> **Extracted entries**:

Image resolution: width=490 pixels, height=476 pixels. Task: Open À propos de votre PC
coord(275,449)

--

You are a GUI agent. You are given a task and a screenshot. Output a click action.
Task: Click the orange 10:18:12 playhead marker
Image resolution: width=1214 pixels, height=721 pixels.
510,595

> **Problem requirements**:
Can you turn the rows from the one containing "Image resolution: width=490" through the one containing "coord(275,449)" into a numbered list, skipping any blank lines?

> **Solution for this task**:
1. Image resolution: width=490 pixels, height=476 pixels. Task: Open À propos de votre PC
2. coord(275,449)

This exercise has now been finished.